TO DO: Set the records down again. Match every line exactly.

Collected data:
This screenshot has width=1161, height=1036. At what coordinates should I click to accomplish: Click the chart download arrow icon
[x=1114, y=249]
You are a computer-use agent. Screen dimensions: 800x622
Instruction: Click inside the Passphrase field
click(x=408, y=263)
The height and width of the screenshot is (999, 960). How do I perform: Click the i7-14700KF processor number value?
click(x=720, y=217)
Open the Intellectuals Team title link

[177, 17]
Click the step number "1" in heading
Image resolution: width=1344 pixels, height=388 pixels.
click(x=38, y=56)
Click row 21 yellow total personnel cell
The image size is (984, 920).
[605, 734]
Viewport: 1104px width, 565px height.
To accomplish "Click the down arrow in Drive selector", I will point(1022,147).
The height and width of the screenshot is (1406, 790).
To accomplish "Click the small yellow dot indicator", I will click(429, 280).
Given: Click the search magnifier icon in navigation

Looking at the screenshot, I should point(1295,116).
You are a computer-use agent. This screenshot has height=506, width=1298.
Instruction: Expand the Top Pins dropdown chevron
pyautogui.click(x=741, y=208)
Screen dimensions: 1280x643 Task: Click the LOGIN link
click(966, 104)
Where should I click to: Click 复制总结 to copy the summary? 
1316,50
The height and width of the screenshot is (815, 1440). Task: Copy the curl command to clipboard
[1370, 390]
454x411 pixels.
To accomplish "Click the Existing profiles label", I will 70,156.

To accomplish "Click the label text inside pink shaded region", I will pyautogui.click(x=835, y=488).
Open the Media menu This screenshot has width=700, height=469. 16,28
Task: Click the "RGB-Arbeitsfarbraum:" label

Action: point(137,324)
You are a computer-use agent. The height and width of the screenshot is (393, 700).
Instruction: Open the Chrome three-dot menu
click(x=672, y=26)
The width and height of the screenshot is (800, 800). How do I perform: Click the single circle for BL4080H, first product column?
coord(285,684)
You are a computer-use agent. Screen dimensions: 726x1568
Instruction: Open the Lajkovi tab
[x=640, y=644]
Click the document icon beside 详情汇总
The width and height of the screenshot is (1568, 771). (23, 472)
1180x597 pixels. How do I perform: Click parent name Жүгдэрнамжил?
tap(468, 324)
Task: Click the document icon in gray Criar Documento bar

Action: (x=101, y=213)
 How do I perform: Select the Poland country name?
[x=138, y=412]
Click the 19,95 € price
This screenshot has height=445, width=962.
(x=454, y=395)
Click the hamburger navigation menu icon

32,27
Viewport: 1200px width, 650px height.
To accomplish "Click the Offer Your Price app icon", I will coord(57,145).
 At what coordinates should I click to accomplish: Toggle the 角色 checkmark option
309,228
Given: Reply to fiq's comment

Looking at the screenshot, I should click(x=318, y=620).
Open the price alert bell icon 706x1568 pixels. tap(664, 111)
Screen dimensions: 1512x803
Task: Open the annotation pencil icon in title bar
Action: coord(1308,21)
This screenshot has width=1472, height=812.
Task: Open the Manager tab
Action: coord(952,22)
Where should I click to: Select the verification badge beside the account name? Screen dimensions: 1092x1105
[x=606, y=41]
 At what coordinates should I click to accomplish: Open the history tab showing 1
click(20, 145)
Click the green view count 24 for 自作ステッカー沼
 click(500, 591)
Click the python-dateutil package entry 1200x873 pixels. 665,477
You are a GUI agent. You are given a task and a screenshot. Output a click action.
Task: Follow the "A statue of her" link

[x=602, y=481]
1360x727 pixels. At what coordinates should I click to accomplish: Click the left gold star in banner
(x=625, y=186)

EXERCISE ANSWER:
This screenshot has width=1161, height=1036. At what coordinates should I click to accomplish: Click the chart download arrow icon
[x=1114, y=249]
You are a computer-use agent. Screen dimensions: 800x622
Instruction: Click inside the Passphrase field
click(x=408, y=263)
The height and width of the screenshot is (999, 960). How do I perform: Click the i7-14700KF processor number value?
click(x=720, y=217)
Open the Intellectuals Team title link

[177, 17]
Click the step number "1" in heading
Image resolution: width=1344 pixels, height=388 pixels.
click(x=38, y=56)
Click row 21 yellow total personnel cell
The image size is (984, 920).
[605, 734]
Viewport: 1104px width, 565px height.
To accomplish "Click the down arrow in Drive selector", I will point(1022,147).
The height and width of the screenshot is (1406, 790).
To accomplish "Click the small yellow dot indicator", I will click(429, 280).
Given: Click the search magnifier icon in navigation

Looking at the screenshot, I should point(1295,116).
You are a computer-use agent. This screenshot has height=506, width=1298.
Instruction: Expand the Top Pins dropdown chevron
pyautogui.click(x=741, y=208)
Screen dimensions: 1280x643 Task: Click the LOGIN link
click(966, 104)
Where should I click to: Click 复制总结 to copy the summary? 
1316,50
The height and width of the screenshot is (815, 1440). Task: Copy the curl command to clipboard
[1370, 390]
454x411 pixels.
To accomplish "Click the Existing profiles label", I will 70,156.

To accomplish "Click the label text inside pink shaded region", I will pyautogui.click(x=835, y=488).
Open the Media menu This screenshot has width=700, height=469. 16,28
Task: Click the "RGB-Arbeitsfarbraum:" label

Action: point(137,324)
You are a computer-use agent. The height and width of the screenshot is (393, 700).
Instruction: Open the Chrome three-dot menu
click(x=672, y=26)
The width and height of the screenshot is (800, 800). How do I perform: Click the single circle for BL4080H, first product column?
coord(285,684)
You are a computer-use agent. Screen dimensions: 726x1568
Instruction: Open the Lajkovi tab
[x=640, y=644]
Click the document icon beside 详情汇总
The width and height of the screenshot is (1568, 771). (23, 472)
1180x597 pixels. How do I perform: Click parent name Жүгдэрнамжил?
tap(468, 324)
Task: Click the document icon in gray Criar Documento bar

Action: (x=101, y=213)
 How do I perform: Select the Poland country name?
[x=138, y=412]
Click the 19,95 € price
This screenshot has height=445, width=962.
(x=454, y=395)
Click the hamburger navigation menu icon

32,27
Viewport: 1200px width, 650px height.
To accomplish "Click the Offer Your Price app icon", I will coord(57,145).
 At what coordinates should I click to accomplish: Toggle the 角色 checkmark option
309,228
Given: Reply to fiq's comment

Looking at the screenshot, I should click(x=318, y=620).
Open the price alert bell icon 706x1568 pixels. tap(664, 111)
Screen dimensions: 1512x803
Task: Open the annotation pencil icon in title bar
Action: coord(1308,21)
This screenshot has width=1472, height=812.
Task: Open the Manager tab
Action: coord(952,22)
Where should I click to: Select the verification badge beside the account name? Screen dimensions: 1092x1105
[x=606, y=41]
 At what coordinates should I click to accomplish: Open the history tab showing 1
click(20, 145)
Click the green view count 24 for 自作ステッカー沼
 click(500, 591)
Click the python-dateutil package entry 1200x873 pixels. 665,477
You are a GUI agent. You are given a task and a screenshot. Output a click action.
Task: Follow the "A statue of her" link

[x=602, y=481]
1360x727 pixels. At what coordinates should I click to accomplish: Click the left gold star in banner
(x=625, y=186)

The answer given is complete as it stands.